CBS 2’s Derricke Dennis reports that Dominique Strauss-Kahn plans to fight the charges vigorously.

The former IMF boss, once a leading candidate for the presidency of France, is expected for the first time to fight the charges that he sexually assaulted a hotel housekeeper while visiting Manhattan.

People in New York had mixed feelings about the scandal surrounding Strauss-Kahn.

“Everyone deserves a fair trial,” Lawrence Sememza, a tourist from Las Vegas, said. “Everyone’s innocent until proven guilty in this system, although it doesn’t always work out that way.

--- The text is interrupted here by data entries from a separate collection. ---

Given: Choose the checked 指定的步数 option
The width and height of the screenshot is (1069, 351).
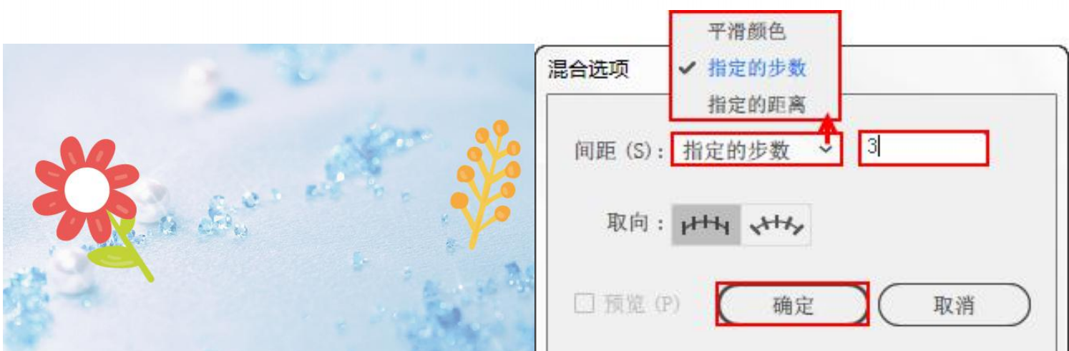Looking at the screenshot, I should [x=757, y=68].
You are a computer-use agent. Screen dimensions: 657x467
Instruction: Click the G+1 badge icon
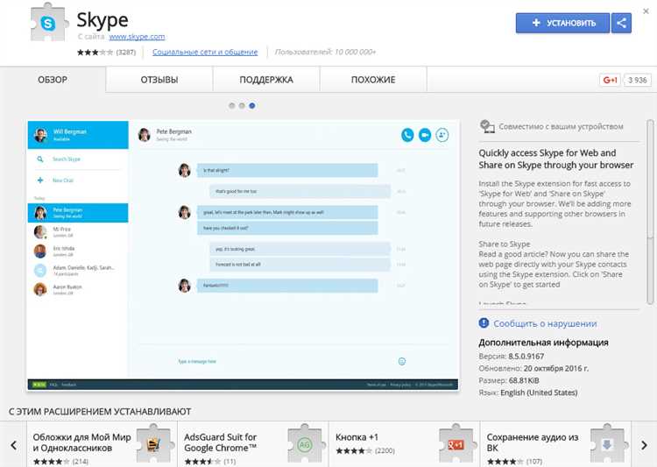point(610,80)
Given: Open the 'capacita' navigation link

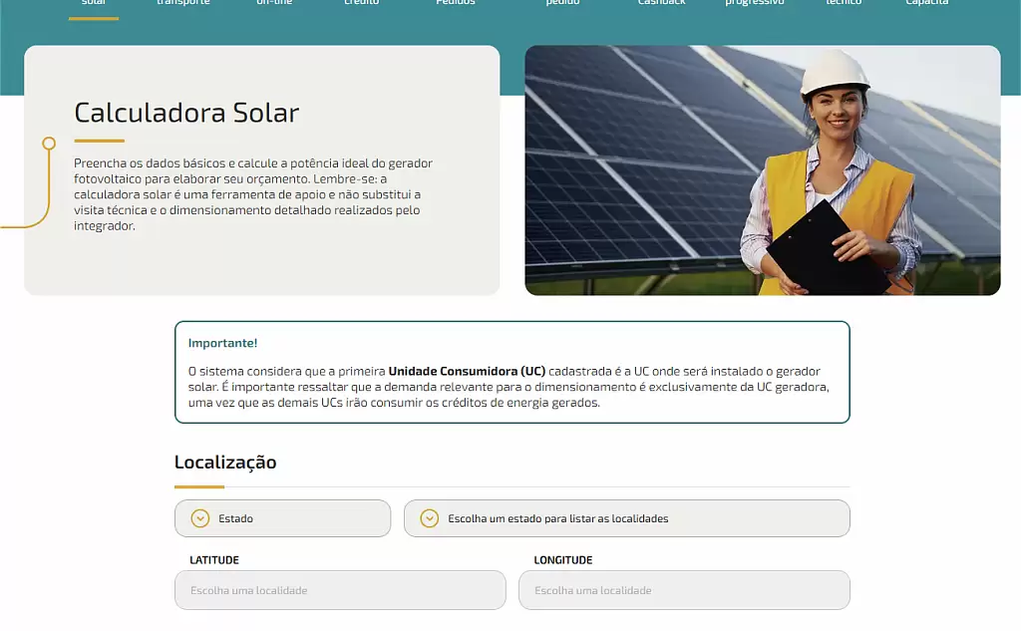Looking at the screenshot, I should [x=926, y=4].
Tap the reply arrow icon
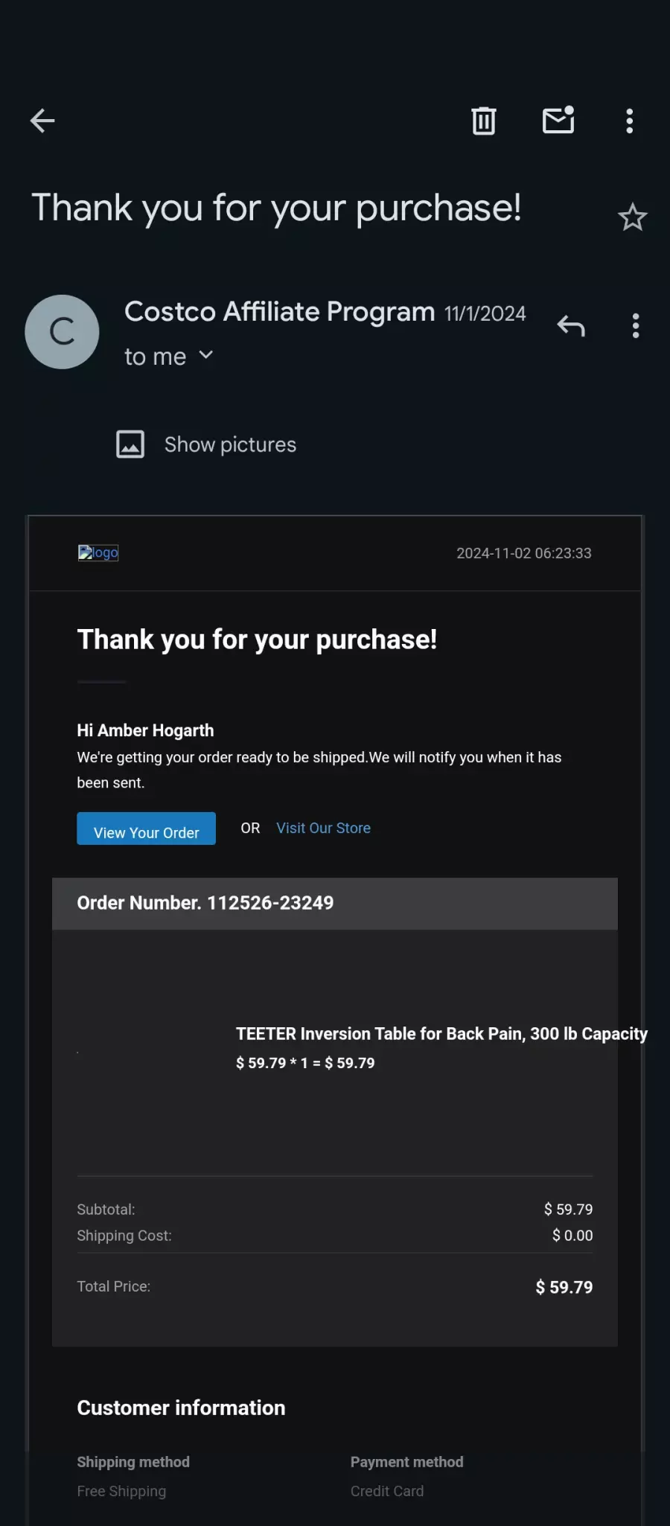The width and height of the screenshot is (670, 1526). tap(571, 326)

“You can’t just walk in and take advantage of people and think you’re going to get away with it, just because you hold a title,” Lower Manhattan resident Seda Azarian said.

Strauss-Kahn, 62, was last seen exclusively on CBS 2 heading to a doctor’s appointment on the Upper West Side more than a week ago.

It was one of the few times he’s been seen outside his rented, $14 million luxury townhouse in Tribeca, where he’s on house arrest – surrounded by 24-hour armed guards and a neighborhood of residents familiar with celebrity.

“You’re used to all this commotion going around, so this is no different,” one resident said.

In court, Strauss-Kahn is expected to plead not guilty. On the streets of Tribeca, though, many were saying they were glad the legal system appeared to be working in this case.

“The fact that, despite whatever money and power he may have, he’s treated according to the system, I think that’s very encouraging,” tourist Andy Bragg, of Florida, said.

In an interview broadcast on French television, Strauss-Kahn’s defense attorney, Benjamin Brafman, said Strauss-Kahn would fight the charges.

“I don’t think Mr. Strauss-Kahn is guilty of the charges. I believe he’s going to be exonerated. Ultimately, juries treat people fairly in most cases,” Brafman said.

Until last month, Strauss-Kahn’s only fight was to win the French presidency. On Monday, he begins the fight for his freedom.